New National Lab Algorithm Enables Faster, Safer Inspection of Nuclear Materials
Posted: 2024-11-5
Source:
Oak Ridge National Lab
A software algorithm developed by Oak Ridge National Laboratory (ORNL) has reduced the time needed to inspect 3D-printed parts for nuclear applications by 85 percent.
Researchers are now training the algorithm for Idaho National Laboratory (INL) to apply similar methods for irradiated materials and nuclear fuel.
Faster analysis of 3D-printed parts
Additive manufacturing, also called 3D-printing, can enable the domestic fabrication of complex nuclear parts in a short time.
The quality of these products is typically verified through computed tomography or CT scans, which use X-rays to capture images of any weaknesses or errors in the internal structure.

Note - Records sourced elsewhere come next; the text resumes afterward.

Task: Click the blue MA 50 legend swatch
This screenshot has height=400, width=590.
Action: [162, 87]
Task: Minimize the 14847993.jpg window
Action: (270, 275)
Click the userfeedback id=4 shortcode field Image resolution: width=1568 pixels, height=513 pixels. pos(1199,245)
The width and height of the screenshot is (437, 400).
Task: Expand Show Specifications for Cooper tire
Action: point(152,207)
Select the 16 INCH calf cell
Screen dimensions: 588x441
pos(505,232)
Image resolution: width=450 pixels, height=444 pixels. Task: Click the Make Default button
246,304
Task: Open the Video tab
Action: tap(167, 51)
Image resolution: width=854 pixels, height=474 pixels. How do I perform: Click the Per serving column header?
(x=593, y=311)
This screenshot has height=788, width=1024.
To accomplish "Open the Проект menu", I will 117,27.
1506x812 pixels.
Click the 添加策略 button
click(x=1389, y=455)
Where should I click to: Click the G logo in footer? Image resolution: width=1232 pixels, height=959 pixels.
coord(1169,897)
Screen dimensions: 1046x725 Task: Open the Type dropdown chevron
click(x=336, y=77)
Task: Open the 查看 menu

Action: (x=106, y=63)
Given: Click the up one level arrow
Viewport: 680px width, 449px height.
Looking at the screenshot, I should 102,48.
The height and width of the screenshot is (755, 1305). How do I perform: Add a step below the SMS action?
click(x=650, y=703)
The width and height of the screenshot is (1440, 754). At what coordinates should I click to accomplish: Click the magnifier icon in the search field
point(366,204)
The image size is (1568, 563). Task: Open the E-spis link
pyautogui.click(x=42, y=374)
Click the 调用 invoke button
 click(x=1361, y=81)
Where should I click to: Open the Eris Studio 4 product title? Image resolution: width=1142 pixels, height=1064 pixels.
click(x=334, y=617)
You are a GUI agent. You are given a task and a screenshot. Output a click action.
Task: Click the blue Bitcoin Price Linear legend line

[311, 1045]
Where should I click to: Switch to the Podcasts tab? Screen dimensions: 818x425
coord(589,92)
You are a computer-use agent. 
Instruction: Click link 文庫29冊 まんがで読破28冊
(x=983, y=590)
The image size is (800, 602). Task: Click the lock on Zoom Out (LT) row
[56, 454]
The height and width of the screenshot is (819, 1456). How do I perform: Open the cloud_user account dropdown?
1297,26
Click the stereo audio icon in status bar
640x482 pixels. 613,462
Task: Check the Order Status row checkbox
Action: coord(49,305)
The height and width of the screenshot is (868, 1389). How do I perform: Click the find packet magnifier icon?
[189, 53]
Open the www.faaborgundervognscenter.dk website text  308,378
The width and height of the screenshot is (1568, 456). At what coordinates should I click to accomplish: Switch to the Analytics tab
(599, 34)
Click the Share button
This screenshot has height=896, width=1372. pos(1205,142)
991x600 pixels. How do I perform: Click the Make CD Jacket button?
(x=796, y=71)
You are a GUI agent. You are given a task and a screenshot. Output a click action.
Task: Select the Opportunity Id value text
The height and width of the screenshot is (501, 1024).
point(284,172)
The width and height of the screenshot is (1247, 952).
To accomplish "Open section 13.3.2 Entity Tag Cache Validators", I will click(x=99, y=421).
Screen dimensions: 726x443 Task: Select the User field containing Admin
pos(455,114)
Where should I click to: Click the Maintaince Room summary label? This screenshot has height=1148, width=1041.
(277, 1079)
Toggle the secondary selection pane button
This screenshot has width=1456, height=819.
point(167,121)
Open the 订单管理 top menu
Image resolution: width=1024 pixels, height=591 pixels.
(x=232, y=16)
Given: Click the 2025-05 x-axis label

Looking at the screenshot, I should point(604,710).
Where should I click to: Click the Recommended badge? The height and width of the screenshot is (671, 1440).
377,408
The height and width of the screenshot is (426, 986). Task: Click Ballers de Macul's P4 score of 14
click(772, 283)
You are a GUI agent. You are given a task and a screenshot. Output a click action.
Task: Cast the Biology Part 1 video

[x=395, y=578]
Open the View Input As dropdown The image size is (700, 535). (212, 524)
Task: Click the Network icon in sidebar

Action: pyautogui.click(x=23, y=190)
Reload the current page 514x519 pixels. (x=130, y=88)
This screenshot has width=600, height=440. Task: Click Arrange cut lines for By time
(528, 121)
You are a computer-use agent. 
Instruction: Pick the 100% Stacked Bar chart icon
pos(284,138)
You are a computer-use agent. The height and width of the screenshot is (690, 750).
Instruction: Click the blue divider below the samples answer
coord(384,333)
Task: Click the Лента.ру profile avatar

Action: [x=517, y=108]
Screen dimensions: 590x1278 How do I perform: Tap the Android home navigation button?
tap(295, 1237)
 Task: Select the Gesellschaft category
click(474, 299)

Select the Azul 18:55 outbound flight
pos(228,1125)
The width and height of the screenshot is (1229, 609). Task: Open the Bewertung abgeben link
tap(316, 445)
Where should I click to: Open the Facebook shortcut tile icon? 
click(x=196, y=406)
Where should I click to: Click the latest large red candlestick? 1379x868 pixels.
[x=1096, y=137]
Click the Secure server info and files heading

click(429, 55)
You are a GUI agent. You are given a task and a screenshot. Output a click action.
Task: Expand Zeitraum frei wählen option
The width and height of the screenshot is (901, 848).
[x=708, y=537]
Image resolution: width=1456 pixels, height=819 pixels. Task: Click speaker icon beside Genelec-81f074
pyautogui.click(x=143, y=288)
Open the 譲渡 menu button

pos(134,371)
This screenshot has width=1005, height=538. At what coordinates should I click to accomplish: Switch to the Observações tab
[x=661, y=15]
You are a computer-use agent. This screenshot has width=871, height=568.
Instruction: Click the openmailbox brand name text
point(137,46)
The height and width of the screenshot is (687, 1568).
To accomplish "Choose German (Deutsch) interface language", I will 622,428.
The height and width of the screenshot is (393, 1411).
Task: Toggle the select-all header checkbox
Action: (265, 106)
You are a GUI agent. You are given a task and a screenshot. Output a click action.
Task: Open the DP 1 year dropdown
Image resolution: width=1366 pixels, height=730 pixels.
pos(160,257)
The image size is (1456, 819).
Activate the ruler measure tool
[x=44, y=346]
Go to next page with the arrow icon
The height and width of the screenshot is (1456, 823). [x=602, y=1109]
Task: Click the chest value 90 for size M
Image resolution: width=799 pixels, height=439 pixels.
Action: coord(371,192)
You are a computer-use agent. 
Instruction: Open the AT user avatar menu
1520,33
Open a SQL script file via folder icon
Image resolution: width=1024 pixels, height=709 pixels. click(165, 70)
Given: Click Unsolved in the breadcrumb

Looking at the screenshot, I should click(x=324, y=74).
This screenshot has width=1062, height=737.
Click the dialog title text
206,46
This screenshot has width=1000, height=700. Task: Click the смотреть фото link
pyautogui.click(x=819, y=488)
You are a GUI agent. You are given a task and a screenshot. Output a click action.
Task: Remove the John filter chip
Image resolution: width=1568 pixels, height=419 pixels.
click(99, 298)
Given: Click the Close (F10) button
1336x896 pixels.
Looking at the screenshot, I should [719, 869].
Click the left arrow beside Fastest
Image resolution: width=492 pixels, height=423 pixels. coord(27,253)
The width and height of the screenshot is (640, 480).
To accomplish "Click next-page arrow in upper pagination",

ORNL’s new software algorithm uses machine learning to rapidly reconstruct and analyze the images to significantly cut down on the cost, time, and number of scans needed to perform an inspection.
Researchers at INL applied ORNL’s new algorithm to analyze more than 30 3D-printed sample parts in less than 5 hours of scan time.
It would have taken more than 30 hours to complete each scan without the software—opening the door for potential applications with radioactive materials and fuels.
INL researchers often delay examining materials removed from a nuclear reactor for the safety of lab technicians.
Radiation accrued during long X-ray CT scans can also wear on the detector, limiting its operating life and the accuracy of its images.
Shorter scans would mean less radiation dosage per scan and less waiting, while enabling higher-quality data and faster feedback to performance models.
"If we use this algorithm to reduce the scan time for radioactive materials and fuels, it will increase worker safety and the rate we can evaluate new materials, said Bill Chuirazzi, an instrument scientist and leader of INL’s Diffraction and Imaging group. "Down the road it enables us to expedite the life cycle of new nuclear ideas from conception to implementation in the power grid."
What's Next?
ORNL researcher Amir Ziabari, who first developed the algorithm to produce faster, more accurate scans of 3D-printed metal parts, is now training the software to do the same with radioactive materials and fuels.
The collaboration between ORNL and INL is expected to speed up the development and deployment of new reactor types to decarbonize the power sector.
The software is being supported through DOE’s Advanced Materials and Manufacturing Technologies (AMMT) program to accelerate commercialization of new materials and manufacturing technologies through demonstration and deployment.